__Given data__:
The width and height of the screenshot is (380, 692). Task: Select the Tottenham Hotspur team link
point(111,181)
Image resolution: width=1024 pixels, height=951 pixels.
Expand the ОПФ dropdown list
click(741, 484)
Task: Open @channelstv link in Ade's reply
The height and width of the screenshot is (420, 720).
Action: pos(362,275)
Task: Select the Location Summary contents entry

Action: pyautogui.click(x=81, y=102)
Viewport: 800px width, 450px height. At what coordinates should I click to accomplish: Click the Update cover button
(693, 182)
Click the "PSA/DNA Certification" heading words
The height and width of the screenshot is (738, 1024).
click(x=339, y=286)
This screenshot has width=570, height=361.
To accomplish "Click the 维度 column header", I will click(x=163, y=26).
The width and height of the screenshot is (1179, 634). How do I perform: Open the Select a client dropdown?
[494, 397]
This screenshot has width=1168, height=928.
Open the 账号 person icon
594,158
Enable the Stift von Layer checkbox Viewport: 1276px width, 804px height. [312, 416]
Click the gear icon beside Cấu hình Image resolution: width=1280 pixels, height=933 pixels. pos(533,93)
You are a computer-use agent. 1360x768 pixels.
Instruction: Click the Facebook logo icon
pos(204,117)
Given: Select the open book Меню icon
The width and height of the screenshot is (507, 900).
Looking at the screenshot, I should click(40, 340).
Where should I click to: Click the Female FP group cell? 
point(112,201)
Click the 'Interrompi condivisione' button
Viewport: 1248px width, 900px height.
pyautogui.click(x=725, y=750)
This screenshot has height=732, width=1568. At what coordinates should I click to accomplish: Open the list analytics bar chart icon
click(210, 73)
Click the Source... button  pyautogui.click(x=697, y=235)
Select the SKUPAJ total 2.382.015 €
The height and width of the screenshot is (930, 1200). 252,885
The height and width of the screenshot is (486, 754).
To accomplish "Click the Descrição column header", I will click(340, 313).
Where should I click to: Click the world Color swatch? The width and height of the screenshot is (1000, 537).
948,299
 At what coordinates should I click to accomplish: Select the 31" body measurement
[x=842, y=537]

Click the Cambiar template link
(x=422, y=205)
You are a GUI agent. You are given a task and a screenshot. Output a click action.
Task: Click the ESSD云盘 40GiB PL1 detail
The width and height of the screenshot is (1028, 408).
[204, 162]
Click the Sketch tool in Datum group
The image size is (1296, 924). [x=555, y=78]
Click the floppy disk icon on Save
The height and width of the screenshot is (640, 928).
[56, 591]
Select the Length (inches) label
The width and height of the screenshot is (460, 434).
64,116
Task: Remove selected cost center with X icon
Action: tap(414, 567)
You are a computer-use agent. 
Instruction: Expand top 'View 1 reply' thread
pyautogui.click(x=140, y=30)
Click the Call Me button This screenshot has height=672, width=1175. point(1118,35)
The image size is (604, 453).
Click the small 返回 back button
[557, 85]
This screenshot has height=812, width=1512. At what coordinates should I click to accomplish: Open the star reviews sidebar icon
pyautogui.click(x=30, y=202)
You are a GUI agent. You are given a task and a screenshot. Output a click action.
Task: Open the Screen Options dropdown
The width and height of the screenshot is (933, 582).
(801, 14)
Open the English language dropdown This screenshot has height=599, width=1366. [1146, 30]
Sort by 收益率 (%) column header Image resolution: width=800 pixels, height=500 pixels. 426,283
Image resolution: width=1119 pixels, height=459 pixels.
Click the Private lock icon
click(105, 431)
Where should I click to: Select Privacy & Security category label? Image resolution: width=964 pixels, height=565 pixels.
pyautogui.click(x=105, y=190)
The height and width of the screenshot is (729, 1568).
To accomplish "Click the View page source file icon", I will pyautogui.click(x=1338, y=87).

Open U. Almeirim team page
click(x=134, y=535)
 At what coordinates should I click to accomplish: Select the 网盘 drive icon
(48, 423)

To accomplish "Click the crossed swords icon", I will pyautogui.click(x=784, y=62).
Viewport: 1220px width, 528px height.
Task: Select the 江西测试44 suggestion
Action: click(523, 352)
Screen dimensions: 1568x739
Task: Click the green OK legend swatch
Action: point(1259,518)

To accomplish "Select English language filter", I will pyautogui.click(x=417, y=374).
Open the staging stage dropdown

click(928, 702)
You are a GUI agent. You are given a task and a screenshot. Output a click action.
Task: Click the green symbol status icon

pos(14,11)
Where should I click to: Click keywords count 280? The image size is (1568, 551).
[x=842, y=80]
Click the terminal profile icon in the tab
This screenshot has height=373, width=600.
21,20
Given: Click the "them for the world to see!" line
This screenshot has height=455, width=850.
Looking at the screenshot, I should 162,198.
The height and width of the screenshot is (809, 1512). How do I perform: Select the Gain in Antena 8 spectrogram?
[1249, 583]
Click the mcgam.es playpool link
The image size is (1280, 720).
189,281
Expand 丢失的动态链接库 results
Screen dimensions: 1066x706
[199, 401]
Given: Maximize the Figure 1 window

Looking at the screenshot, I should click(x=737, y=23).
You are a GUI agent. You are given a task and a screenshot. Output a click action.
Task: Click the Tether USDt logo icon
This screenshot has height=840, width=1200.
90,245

__What you are asked to do__:
Would you copy each line of the records that contains "column"?

__Solution to this exercise__:
To accomplish "Click the 维度 column header", I will click(x=163, y=26).
To accomplish "Click the Descrição column header", I will click(340, 313).
Sort by 收益率 (%) column header Image resolution: width=800 pixels, height=500 pixels. 426,283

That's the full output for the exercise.